Liste todos os membros da família envolvidos no caso narrado no primeiro parágrafo do trecho sobre salário-maternidade apresentado abaixo. Indique o papel de cada um nesse caso.

* _TRECHO DE ORIGEM_:
□ □ □ □ □ □ □
Agora, diante da situação fática narrada inicialmente, ou seja, do caso envolvendo uma família que devido a problemas de saúde uma mulher com pouco mais de 20 (vinte) anos e que não conseguia gerar em seu útero um filho, e em virtude disso sua mãe de forma gentil e com espirito de solidariedade, conforme afirmado na própria reportagem, e em gesto de verdadeira humanidade cedeu o seu útero para a geração do seu neto, resta nos saber quem faz “jus” ao benefício, se a Carta Constitucional em seu art. 201, protege a maternidade e em especial a gestante.
Quem tem Direito a essa Cobertura
Como visto anteriormente, o benefício previdenciário é concedido ao segurado que apresenta necessidade, e as regras previdenciárias a respeito da concessão do salário-maternidade não são claras a quem é estendida a proteção salário-maternidade quando da ocorrência de situação fática como a narrada.
Segundo Miguel Horvath Junior, “com base nas atuais disposições legislativas, e pela presunção da certeza da maternidade, somente poderia habilitar-se ao salário-maternidade a mãe gestacional (gestatrix), salvo no caso desta doar a criança logo ao nascer.
□ □ □ □ □ □ □
* _DADOS EXTRAÍDOS_:

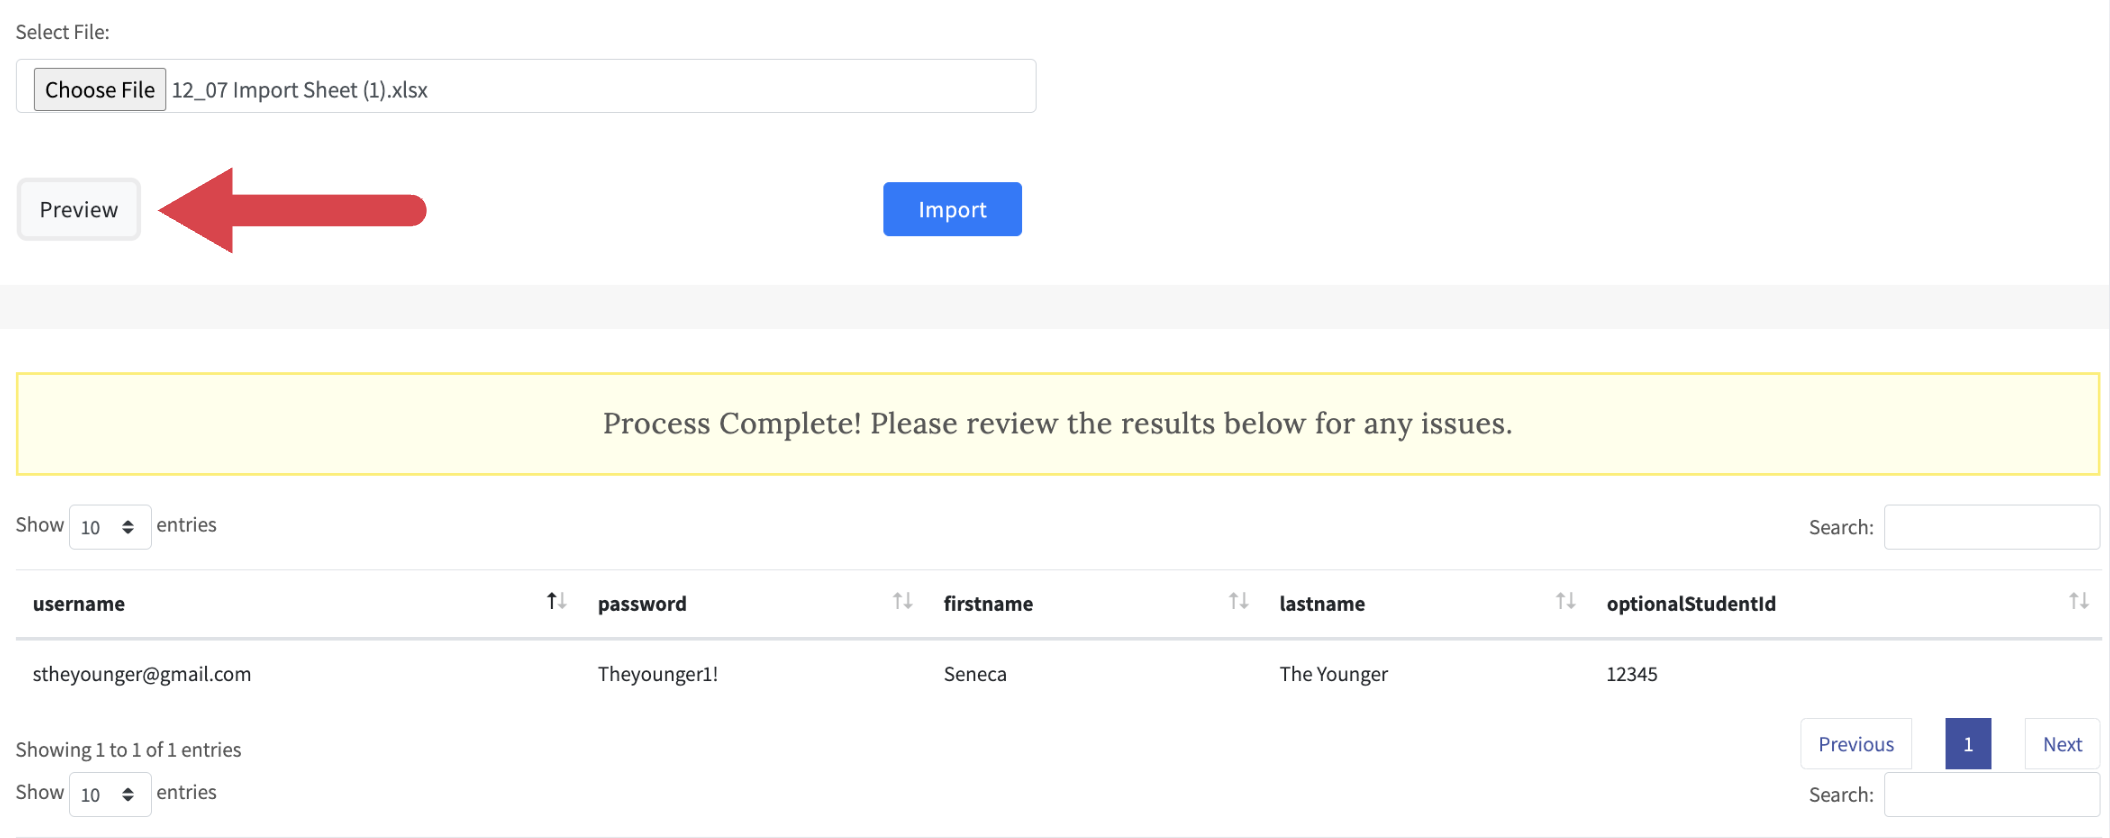Go to Previous page of results
The image size is (2110, 838).
(x=1855, y=744)
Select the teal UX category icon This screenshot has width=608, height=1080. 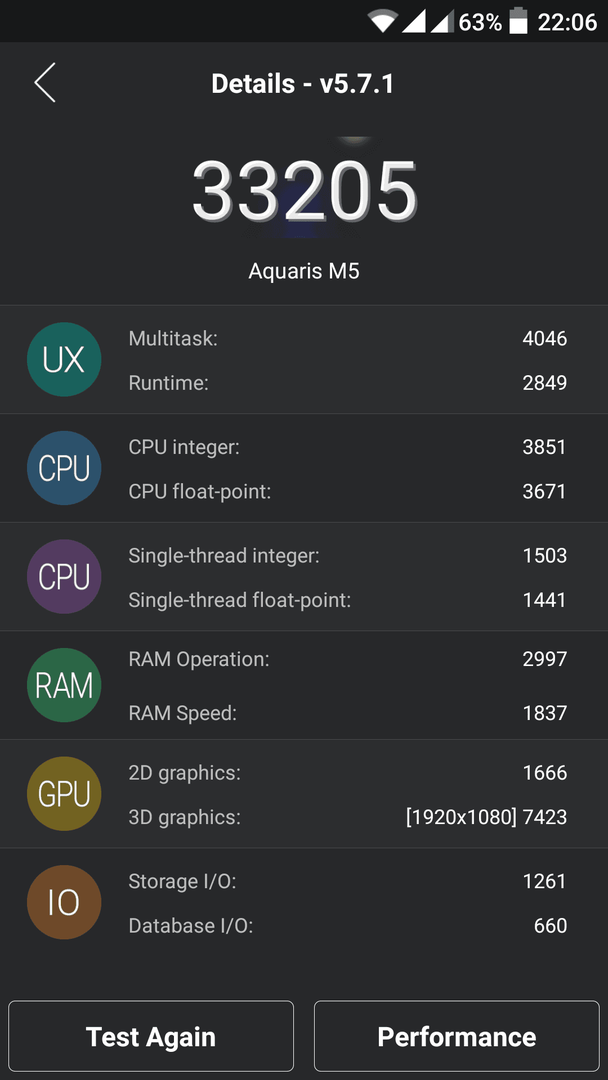(x=64, y=360)
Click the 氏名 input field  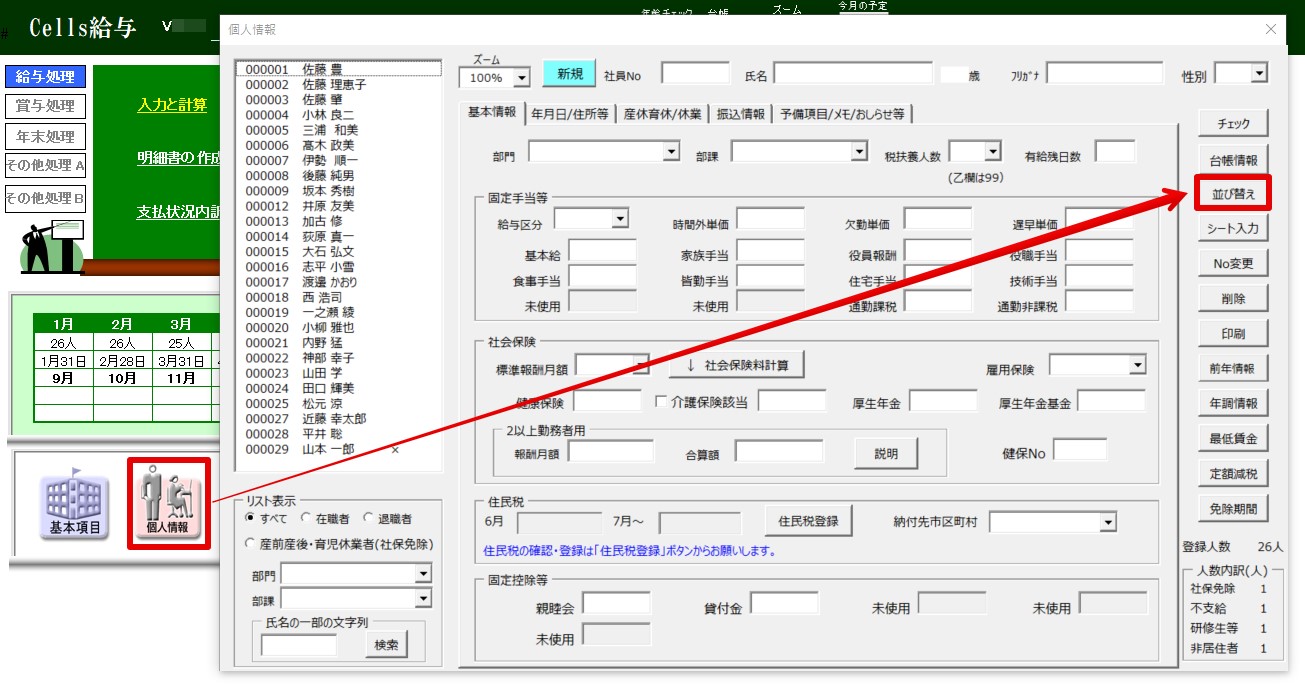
□ □ □ □ □ □ □
* _TAREFA CONCLUÍDA_:
- A mulher com pouco mais de 20 anos, que, devido a problemas de saúde, não conseguia gerar um filho em seu útero.
- A mãe dessa mulher, que, com espírito de solidariedade, cedeu o seu útero para a geração do neto.
- O neto, gerado no útero da avó.